それは1976年(昭和51年)。なにかが動き初めていた。まだその時はそれが大きなうねりになって世の中を変えていくことになるとは気がつかなかったけれども。
ラジオ雑誌の編集者として、少年時代からの自分のたどってきた道を誌面で繰り返すことが続いていたころ、自分自身まだ電子工作や無線に夢中になっていた中で、時々何かの機会に耳にするようになった「マイクロコンピュータ」。でも、一部の筆者の「今、マイクロコンピュータをやっているんですよ」という言葉に、「それで何をするんですか?」と質問するのがせいぜいだった。かえってくる答えは、機械の制御やら何でもできるんですというようなもので、私にはまだイメージはわかなかった。しかし、ほどなくマイコンキットが登場することになり、具体的な形を目の前にする。ICやLED、トグルスイッチが並んだ一枚のプリント基板。こんな基板で何ができるのか、なんだかわからないという疑問。
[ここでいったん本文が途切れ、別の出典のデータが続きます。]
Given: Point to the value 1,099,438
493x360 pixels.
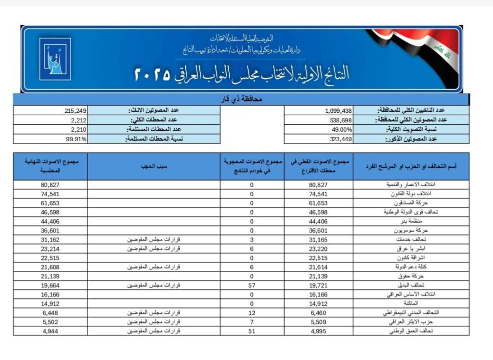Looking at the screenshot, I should coord(339,110).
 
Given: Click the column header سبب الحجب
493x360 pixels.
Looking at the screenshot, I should coord(154,166).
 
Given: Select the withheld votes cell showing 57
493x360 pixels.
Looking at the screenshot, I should coord(252,285).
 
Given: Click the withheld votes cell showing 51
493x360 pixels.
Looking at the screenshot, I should coord(252,331).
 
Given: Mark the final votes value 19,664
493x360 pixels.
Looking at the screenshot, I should coord(51,285).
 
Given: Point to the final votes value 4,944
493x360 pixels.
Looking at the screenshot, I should coord(51,331).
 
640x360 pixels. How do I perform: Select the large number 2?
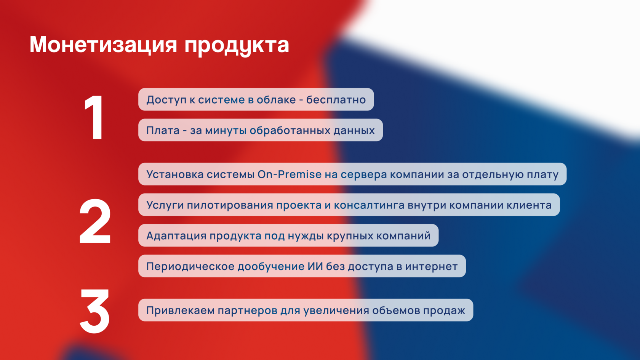(95, 221)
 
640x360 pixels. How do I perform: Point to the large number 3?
(94, 311)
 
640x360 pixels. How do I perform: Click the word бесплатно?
(336, 100)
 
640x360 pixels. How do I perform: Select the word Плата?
(163, 131)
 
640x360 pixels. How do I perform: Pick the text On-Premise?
(290, 174)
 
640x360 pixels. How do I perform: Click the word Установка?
(175, 174)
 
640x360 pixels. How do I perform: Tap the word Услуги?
(165, 205)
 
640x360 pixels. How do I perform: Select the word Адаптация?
(176, 236)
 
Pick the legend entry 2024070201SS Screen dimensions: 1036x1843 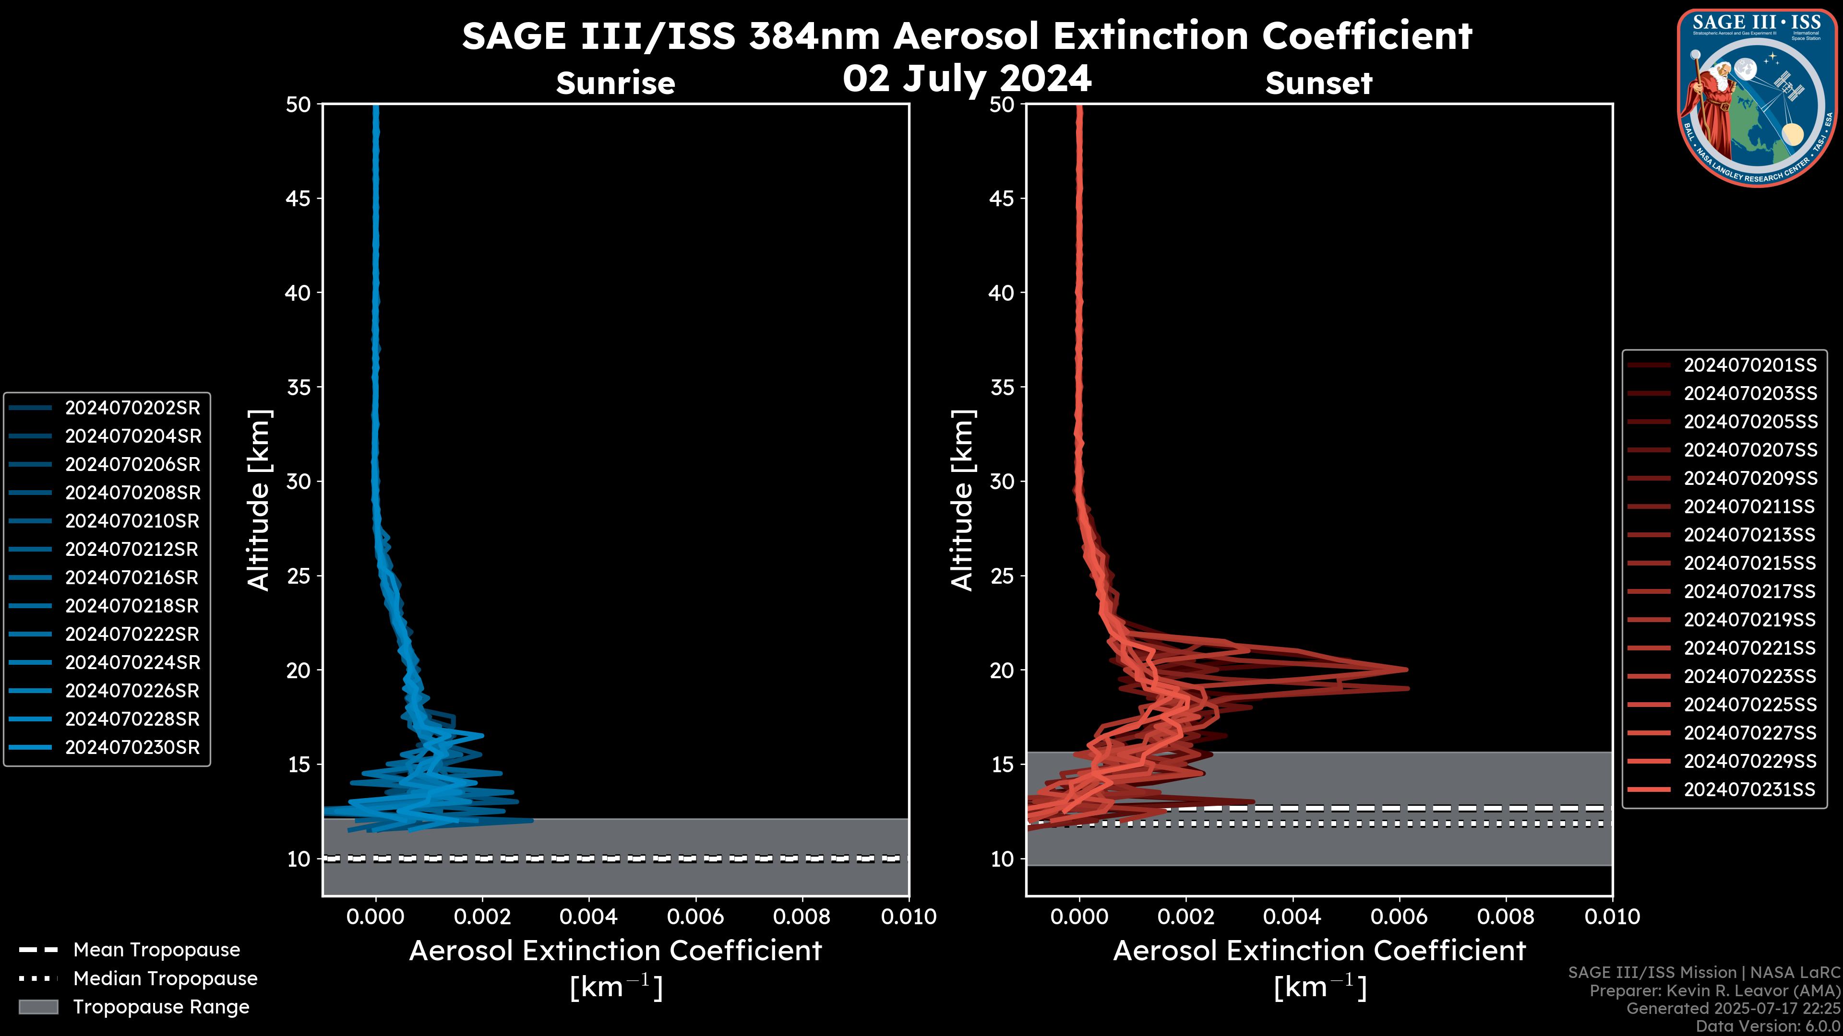click(x=1749, y=365)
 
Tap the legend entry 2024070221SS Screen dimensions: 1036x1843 click(x=1749, y=648)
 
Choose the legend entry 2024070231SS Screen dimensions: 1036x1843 click(x=1749, y=789)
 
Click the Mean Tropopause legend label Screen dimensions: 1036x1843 click(x=156, y=950)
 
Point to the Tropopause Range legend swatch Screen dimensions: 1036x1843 click(x=38, y=1007)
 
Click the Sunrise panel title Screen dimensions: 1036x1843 click(x=615, y=83)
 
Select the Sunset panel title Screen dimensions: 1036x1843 click(x=1318, y=83)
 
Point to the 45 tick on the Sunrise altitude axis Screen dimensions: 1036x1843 click(x=299, y=198)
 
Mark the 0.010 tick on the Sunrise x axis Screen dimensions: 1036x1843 click(x=908, y=917)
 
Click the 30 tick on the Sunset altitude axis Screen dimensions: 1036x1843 click(x=1002, y=481)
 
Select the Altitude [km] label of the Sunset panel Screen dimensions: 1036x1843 click(x=962, y=500)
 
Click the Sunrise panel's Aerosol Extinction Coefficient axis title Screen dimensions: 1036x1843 click(x=615, y=951)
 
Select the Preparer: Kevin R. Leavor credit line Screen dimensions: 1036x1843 click(x=1714, y=991)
一方で、何かができることになるかもしれない、面白そうだという期待の気持ちがわいてきた。
   

NECにマイコンキットTK−80の取材を申し込むと、こちらが驚くくらい積極的な対応を受け、組立て済みの実機とスイッチング電源のセットを即貸し出してくれた。いくつかのプログラムリストが添付されていて、16進キーで入力、8255に配線したスピーカからアメパトサイレンの音が出たときは感動した。この結果。雑誌に実物大のマイコンキット「TK−80」の写真の折込みを入れて紹介することになった。
そして、これがその後、マイコン専門雑誌の誕生、パソコン雑誌への変遷へとつながっていくことになった。